Records for this exercise: Begin

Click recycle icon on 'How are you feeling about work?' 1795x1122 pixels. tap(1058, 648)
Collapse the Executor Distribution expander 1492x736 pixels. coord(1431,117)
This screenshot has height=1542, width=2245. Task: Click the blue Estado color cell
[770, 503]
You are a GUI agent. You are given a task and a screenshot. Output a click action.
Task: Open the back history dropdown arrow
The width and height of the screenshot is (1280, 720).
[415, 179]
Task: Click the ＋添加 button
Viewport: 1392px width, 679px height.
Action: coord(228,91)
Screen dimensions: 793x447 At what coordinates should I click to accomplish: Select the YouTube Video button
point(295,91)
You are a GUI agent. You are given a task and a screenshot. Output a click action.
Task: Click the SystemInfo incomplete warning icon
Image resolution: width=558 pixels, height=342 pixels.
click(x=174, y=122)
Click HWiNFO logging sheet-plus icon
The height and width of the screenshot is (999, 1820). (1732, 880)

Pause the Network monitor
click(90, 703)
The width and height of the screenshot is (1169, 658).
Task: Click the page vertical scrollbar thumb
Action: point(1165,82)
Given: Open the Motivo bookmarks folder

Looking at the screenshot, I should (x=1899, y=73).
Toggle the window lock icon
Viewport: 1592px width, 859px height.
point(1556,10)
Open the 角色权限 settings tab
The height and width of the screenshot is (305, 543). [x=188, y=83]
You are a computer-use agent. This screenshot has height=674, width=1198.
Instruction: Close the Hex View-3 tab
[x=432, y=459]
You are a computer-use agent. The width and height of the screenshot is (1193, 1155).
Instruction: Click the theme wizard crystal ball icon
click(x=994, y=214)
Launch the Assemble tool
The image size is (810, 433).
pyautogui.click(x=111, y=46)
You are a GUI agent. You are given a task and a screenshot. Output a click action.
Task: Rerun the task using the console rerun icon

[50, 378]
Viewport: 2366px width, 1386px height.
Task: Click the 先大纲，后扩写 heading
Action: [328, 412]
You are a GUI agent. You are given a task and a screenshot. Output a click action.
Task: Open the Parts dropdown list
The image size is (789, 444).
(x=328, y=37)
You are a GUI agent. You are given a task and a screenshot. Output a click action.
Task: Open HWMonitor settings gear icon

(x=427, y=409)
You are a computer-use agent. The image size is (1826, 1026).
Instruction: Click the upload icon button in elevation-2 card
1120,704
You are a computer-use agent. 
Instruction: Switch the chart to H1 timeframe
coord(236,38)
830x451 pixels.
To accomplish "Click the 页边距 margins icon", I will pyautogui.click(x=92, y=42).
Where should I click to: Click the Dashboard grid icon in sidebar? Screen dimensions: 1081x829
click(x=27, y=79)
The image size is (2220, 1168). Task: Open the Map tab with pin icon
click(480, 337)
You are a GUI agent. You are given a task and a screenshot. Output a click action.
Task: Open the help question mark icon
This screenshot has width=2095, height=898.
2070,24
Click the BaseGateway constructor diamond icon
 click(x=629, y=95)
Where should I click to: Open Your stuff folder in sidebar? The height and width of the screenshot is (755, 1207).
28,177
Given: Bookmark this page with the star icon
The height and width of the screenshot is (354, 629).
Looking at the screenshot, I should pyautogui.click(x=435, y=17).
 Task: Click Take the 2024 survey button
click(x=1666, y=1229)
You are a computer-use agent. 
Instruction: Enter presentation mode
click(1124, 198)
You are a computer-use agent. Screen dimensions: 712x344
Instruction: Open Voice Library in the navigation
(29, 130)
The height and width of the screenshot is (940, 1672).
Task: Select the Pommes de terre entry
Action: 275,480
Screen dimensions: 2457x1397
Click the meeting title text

Records for this exercise: End

**What to work on:**
Both the first line of the records above and the line containing "Task: Click the ＋添加 button" are to be transcribed exactly, together with every line between them, and nothing else.

**Exercise response:**
Click recycle icon on 'How are you feeling about work?' 1795x1122 pixels. tap(1058, 648)
Collapse the Executor Distribution expander 1492x736 pixels. coord(1431,117)
This screenshot has height=1542, width=2245. Task: Click the blue Estado color cell
[770, 503]
You are a GUI agent. You are given a task and a screenshot. Output a click action.
Task: Open the back history dropdown arrow
The width and height of the screenshot is (1280, 720).
[415, 179]
Task: Click the ＋添加 button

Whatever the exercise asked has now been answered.